In the longer turns of the middle sector, sustained grip from a decent amount of negative camber makes for a driveable car. However, this shouldn’t be overdone in a racing scenario as it will ruin your tyres faster than you can say “Red Bull Ring.” For the Front Camber, we suggest -3.20° and -1.50° for the Rear Camber.
As for the suspension itself, the lack of majorly fast sections requiring heaps of downforce means one can get away with a soft overall setup. This will help with traction but may cause the front end to push more in Sector 2.
For Front and Rear Suspension, softer springs of around 13 on each axle looks to do the trick. However, if the front end begins to slide more at later stages of a long run, try bumping the front up a notch or two. We also set the roll bars fairly soft. In our setup, we put the Front Anti-Roll Bar to 8 and the Rear to 5. This makes for a stable car in the faster turns but also keeps the rear planted on acceleration.
Finally on this page, the Front and Rear Ride Height can stay quite low thanks to Austria’s relatively smooth track surface and lack of big kerbs. We set the car to 35 and 40 on each axle respectively, making for a car that doesn’t wallow too much in the slow turns.

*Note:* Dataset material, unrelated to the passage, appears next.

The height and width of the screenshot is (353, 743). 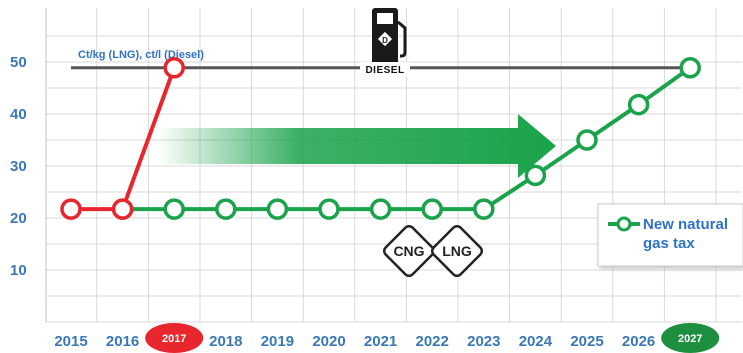 I want to click on x-tick-label: 2017, so click(x=174, y=339).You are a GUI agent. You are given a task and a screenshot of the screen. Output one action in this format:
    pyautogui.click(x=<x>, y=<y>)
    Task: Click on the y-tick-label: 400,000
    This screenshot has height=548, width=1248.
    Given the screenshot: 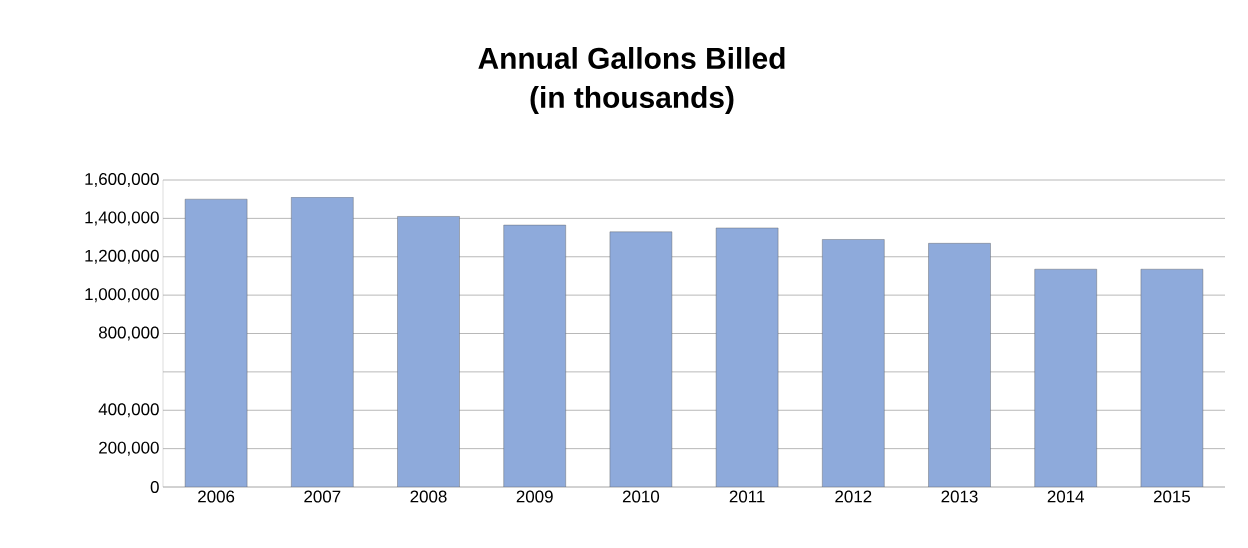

With lots of elevation change going into corners, notably at Turns 1, 3 and 4, getting on the brakes in the correct way is very important in Austria. When jumping on the brakes to complete a pass or get the most out of a quali lap, it’s important to be confident you’re not going to lock up.
Whilst reducing the maximum brake power can help reduce lock ups, it will impact your braking efficiency at high speed. In fact, you are best keeping a maximum Brake Pressure of 100%. To help alleviate any locking you may experience, alter the Brake Bias. Move it to the front or rear depending on the axle you are struggling with. Somewhere in the ball park of 58% seems to do the trick based on some running.
On the F1 23 tyres setup screen, one has access to the tyre pressures. Lowering pressures will have a positive impact on the car’s overall mechanical grip. But lower them too much and the car can get sluggish in faster corners.
At Austria, one can run fairly low pressures given the majority of the corners are point and shoot turns. Make sure the rears especially low – we recommend dropping to around 20.3 psi for the rear axle. For the front tyres, 22.5 psi helps to maintain some turn-in agility.